Op-Ed Column, Oct. 1, 1869
To the Editors of the Express
Halifax, 30th September 1869
My attention has been drawn to a letter of Capt. Saxby, R.N., to the Standard of London in which a remarkable atmospheric disturbance is predicted for the coming 5th of October, as the result of the relative positions of the Earth, the Sun, and the Moon, on that day. It may be remembered that a similar prediction of weather likely to occur about the same period, based on similar reasoning, was given to the world some months ago, by an observer in one of the West Indian Islands. Other calculations from district sources point to like conclusions. I have been asked my opinion with regard to these forecasts; and would thus state it publicly, in the hope of doing some good.
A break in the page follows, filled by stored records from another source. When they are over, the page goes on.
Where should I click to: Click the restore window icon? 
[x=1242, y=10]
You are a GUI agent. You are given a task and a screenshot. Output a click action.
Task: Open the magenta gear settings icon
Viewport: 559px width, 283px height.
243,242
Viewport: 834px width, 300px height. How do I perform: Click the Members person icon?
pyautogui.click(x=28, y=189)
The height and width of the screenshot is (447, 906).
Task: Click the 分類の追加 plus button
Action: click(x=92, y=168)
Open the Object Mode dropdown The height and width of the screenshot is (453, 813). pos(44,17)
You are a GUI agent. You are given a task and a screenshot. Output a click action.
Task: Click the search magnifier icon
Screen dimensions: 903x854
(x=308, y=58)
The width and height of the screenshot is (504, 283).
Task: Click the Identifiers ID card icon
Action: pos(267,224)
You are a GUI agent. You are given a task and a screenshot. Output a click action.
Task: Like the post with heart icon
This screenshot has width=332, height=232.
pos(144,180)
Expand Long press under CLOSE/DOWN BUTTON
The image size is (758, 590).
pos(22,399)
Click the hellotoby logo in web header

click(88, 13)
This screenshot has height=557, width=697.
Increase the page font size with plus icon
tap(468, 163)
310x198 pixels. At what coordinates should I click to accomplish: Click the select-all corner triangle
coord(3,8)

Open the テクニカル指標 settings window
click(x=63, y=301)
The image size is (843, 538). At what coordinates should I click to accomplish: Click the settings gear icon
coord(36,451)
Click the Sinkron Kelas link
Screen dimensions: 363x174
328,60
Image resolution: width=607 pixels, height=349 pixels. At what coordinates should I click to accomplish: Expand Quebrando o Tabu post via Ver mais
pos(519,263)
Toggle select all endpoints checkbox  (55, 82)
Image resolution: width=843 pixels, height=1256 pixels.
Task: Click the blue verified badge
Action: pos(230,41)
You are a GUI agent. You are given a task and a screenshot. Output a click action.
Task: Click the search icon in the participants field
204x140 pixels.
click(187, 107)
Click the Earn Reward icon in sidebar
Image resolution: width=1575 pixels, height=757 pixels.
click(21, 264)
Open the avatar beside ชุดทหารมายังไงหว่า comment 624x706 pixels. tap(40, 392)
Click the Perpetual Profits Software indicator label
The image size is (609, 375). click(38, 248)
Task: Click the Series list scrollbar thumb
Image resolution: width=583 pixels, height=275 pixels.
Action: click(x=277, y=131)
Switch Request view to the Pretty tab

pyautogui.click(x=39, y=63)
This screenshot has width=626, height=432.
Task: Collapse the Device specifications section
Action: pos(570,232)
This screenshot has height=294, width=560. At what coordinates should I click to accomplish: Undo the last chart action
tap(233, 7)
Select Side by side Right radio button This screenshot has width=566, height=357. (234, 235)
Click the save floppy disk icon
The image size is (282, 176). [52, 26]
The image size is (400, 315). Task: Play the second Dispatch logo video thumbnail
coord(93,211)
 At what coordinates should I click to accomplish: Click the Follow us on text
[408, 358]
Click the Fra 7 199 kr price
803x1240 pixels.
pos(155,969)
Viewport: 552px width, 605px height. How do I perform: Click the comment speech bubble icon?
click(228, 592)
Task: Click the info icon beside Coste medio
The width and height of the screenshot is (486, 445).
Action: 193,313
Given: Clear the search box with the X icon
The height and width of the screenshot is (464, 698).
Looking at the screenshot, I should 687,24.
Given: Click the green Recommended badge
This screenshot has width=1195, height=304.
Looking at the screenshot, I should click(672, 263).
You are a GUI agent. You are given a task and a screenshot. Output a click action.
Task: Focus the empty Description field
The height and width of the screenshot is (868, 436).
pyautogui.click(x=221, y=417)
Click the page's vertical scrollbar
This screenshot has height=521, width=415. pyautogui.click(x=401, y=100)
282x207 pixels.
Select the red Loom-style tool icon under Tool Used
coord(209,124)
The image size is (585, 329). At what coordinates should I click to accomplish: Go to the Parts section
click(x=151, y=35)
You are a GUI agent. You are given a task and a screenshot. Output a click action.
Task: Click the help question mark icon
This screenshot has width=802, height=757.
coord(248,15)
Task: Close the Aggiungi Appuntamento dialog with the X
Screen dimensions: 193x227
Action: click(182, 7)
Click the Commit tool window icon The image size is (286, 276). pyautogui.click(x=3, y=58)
I believe that a heavy gale will be encountered here on Tuesday next, the 5th Oct., beginning perhaps on Monday night, possibly deferred as late this Tuesday night; but between those two periods it seems inevitable. At its greatest force the direction of the wind should be South West; having commenced at or near South. Should Monday, the 4th, be a warm day for the season, an additional guarantee of the coming storm will be given. Roughly speaking, the warmer it may be on the 4th, the more violent will be the succeeding storm. Apart from the theory of the moon's attraction, as applied to meteorology, – which is disbelief by many – the experience of any careful observer teaches him to look for a storm at next new moon; and the state of the atmosphere, and consequent weather lately, appears to be leading directly not only to this blow next week, but to a succession of gales during next month. Telegrams from points to the South West of us might give notice of the approach of this storm, and I trust this warning will not be unheeded.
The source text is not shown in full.